Record excerpts =>

..............................

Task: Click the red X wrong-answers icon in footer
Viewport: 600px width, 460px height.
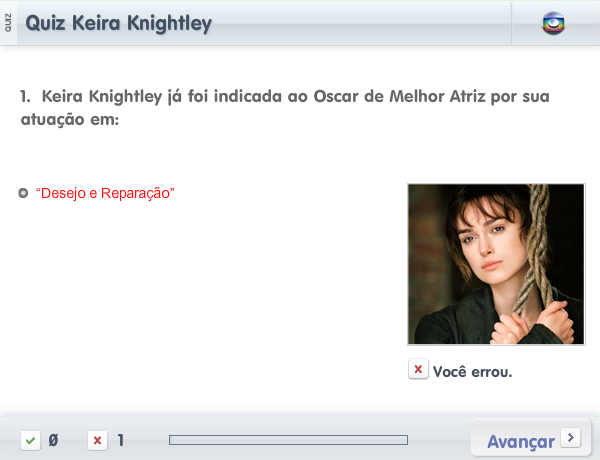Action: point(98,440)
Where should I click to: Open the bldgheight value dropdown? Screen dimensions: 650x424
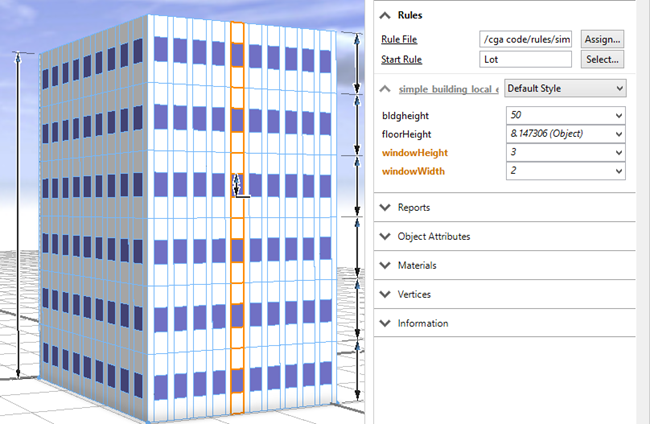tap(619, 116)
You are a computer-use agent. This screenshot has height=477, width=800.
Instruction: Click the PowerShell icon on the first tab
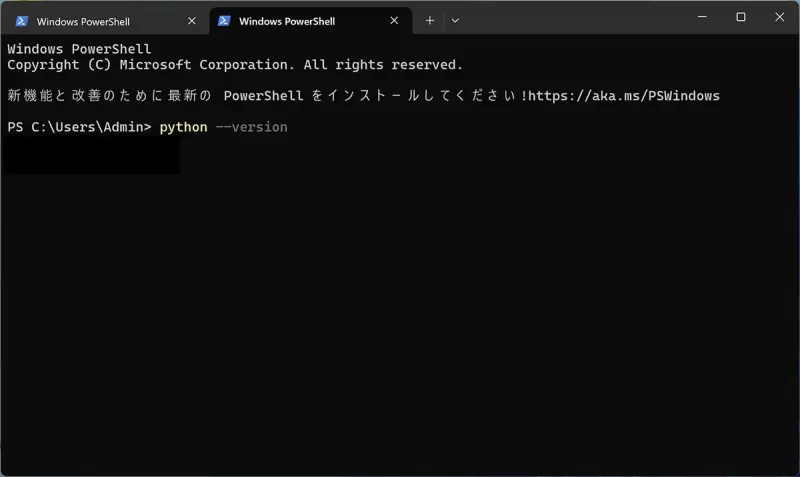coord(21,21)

..............................

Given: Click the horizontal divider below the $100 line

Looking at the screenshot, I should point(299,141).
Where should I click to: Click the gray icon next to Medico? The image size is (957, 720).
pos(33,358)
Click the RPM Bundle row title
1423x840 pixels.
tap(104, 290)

..............................

Given task =>
Rewrite the data from the line with "You are a computer-use" up to and including the line with "coord(21,21)" as a JSON list of strings, one string for each line and no blank lines. Leave the pictures out.

Reply =>
[
  "You are a computer-use agent. This screenshot has height=477, width=800.",
  "Instruction: Click the PowerShell icon on the first tab",
  "coord(21,21)"
]